» Your objective: Line by line, write out the material exactly.

*** Opening of Available data ***

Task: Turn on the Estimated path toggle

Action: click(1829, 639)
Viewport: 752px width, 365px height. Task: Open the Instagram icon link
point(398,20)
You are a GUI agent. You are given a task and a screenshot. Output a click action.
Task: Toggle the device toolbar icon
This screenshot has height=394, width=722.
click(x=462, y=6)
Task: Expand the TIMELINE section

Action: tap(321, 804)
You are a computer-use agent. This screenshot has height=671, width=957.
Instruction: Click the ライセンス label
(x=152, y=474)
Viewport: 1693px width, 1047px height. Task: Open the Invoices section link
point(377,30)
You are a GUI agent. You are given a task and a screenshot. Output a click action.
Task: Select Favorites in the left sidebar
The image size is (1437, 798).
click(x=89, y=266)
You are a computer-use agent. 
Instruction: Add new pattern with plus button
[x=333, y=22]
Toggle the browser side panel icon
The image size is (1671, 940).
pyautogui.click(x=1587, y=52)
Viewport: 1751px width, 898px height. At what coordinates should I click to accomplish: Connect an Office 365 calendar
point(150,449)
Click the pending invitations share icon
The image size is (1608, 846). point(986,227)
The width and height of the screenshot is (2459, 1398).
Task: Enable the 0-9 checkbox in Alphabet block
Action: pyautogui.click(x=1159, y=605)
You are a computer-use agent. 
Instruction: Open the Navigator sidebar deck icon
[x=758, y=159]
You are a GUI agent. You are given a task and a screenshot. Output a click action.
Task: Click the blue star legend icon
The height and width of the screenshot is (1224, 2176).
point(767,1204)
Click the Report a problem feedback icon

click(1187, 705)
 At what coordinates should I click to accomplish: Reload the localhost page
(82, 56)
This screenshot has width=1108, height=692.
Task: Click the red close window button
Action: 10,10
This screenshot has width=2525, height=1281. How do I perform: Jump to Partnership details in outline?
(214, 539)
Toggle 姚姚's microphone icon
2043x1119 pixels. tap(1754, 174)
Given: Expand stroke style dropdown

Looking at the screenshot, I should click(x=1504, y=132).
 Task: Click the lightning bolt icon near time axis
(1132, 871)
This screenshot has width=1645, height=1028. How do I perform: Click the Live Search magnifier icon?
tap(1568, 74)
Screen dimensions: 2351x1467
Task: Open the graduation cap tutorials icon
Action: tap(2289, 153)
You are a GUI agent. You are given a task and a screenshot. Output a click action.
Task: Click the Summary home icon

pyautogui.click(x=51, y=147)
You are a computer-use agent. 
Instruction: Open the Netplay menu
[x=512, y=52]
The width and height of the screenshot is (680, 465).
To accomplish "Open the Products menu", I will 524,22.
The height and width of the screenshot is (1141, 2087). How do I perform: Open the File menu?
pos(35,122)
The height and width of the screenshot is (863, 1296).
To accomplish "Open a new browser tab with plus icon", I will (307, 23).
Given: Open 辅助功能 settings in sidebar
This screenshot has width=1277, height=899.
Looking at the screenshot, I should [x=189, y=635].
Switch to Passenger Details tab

*** Close of Available data ***

» Response to the task:
Task: Turn on the Estimated path toggle

Action: click(1829, 639)
Viewport: 752px width, 365px height. Task: Open the Instagram icon link
point(398,20)
You are a GUI agent. You are given a task and a screenshot. Output a click action.
Task: Toggle the device toolbar icon
This screenshot has height=394, width=722.
click(x=462, y=6)
Task: Expand the TIMELINE section

Action: tap(321, 804)
You are a computer-use agent. This screenshot has height=671, width=957.
Instruction: Click the ライセンス label
(x=152, y=474)
Viewport: 1693px width, 1047px height. Task: Open the Invoices section link
point(377,30)
You are a GUI agent. You are given a task and a screenshot. Output a click action.
Task: Select Favorites in the left sidebar
The image size is (1437, 798).
click(x=89, y=266)
You are a computer-use agent. 
Instruction: Add new pattern with plus button
[x=333, y=22]
Toggle the browser side panel icon
The image size is (1671, 940).
pyautogui.click(x=1587, y=52)
Viewport: 1751px width, 898px height. At what coordinates should I click to accomplish: Connect an Office 365 calendar
point(150,449)
Click the pending invitations share icon
The image size is (1608, 846). point(986,227)
The width and height of the screenshot is (2459, 1398).
Task: Enable the 0-9 checkbox in Alphabet block
Action: pyautogui.click(x=1159, y=605)
You are a computer-use agent. 
Instruction: Open the Navigator sidebar deck icon
[x=758, y=159]
You are a GUI agent. You are given a task and a screenshot. Output a click action.
Task: Click the blue star legend icon
The height and width of the screenshot is (1224, 2176).
point(767,1204)
Click the Report a problem feedback icon

click(1187, 705)
 At what coordinates should I click to accomplish: Reload the localhost page
(82, 56)
This screenshot has width=1108, height=692.
Task: Click the red close window button
Action: 10,10
This screenshot has width=2525, height=1281. How do I perform: Jump to Partnership details in outline?
(214, 539)
Toggle 姚姚's microphone icon
2043x1119 pixels. tap(1754, 174)
Given: Expand stroke style dropdown

Looking at the screenshot, I should click(x=1504, y=132).
 Task: Click the lightning bolt icon near time axis
(1132, 871)
This screenshot has width=1645, height=1028. How do I perform: Click the Live Search magnifier icon?
tap(1568, 74)
Screen dimensions: 2351x1467
Task: Open the graduation cap tutorials icon
Action: tap(2289, 153)
You are a GUI agent. You are given a task and a screenshot. Output a click action.
Task: Click the Summary home icon

pyautogui.click(x=51, y=147)
You are a computer-use agent. 
Instruction: Open the Netplay menu
[x=512, y=52]
The width and height of the screenshot is (680, 465).
To accomplish "Open the Products menu", I will 524,22.
The height and width of the screenshot is (1141, 2087). How do I perform: Open the File menu?
pos(35,122)
The height and width of the screenshot is (863, 1296).
To accomplish "Open a new browser tab with plus icon", I will (307, 23).
Given: Open 辅助功能 settings in sidebar
This screenshot has width=1277, height=899.
Looking at the screenshot, I should [x=189, y=635].
Switch to Passenger Details tab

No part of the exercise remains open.